The format varies. Day schools often run a 30 to 45 minute meeting with the head of admissions, sometimes combined with a campus tour. Selective UK senior schools often run separate parent and child interviews of 30 minutes each on a single day. Boarding schools usually include a longer pastoral conversation with the houseparent. For boarding-specific guidance see our piece on UK boarding schools for international families.

Dress conservatively without overdoing it. Smart office wear works. Bring a notebook and a copy of your child's most recent school report. A printed list of prepared questions is fine; reading from notes throughout is not. Arrive 15 minutes early. If running late, ring ahead. For broader timing across cities see our admissions timing by city guide.

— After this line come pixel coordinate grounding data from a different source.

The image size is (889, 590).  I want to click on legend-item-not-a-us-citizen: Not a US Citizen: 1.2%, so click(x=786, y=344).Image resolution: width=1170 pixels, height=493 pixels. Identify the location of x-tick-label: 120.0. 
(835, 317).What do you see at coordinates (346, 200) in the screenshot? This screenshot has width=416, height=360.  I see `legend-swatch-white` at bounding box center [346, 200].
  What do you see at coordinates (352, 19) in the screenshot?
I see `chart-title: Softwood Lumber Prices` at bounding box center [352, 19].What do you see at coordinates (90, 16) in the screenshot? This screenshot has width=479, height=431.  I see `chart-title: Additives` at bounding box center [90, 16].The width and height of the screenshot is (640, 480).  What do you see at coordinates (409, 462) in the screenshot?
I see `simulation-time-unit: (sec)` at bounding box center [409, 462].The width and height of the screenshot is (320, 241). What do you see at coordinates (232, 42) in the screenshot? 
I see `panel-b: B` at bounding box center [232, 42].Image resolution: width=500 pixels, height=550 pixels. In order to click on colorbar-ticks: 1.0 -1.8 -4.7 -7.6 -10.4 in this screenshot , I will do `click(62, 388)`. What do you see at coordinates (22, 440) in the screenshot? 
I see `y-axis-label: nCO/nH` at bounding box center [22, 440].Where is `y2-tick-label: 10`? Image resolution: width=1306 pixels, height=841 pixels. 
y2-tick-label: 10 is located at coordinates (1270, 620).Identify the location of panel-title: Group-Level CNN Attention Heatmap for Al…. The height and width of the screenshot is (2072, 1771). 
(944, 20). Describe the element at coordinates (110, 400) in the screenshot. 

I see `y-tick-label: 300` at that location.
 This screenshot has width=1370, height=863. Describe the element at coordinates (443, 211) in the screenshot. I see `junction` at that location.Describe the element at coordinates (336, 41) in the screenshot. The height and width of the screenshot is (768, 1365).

Finally, debrief on the way home. Most families forget half of what was said within 24 hours. A quick written summary protects against fading memory and helps when you compare offers later.

Frequently asked questions

How long is the parent interview?

Most parent interviews run 30 to 45 minutes. Selective UK and Singapore senior schools sometimes extend to an hour. Many schools combine the meeting with a campus tour.

Do both parents need to attend?

Most schools strongly prefer both parents. Single parents and travelling spouses are accommodated; explain the situation in advance and the school will not penalise it.

Can a parent interview lose a place at the school?

Rarely, but yes. Schools occasionally reject families whose expectations they consider a poor cultural fit, particularly around pastoral and behaviour policy.

Should parents prepare answers in advance?

Light preparation is sensible. Heavy scripting feels rehearsed. Think through three or four areas, do not memorise full answers, and bring three or four questions of your own.

What is the most common parent mistake at interview?

Talking too much about results and not enough about the child as a person. The second is failing to ask any questions of the school.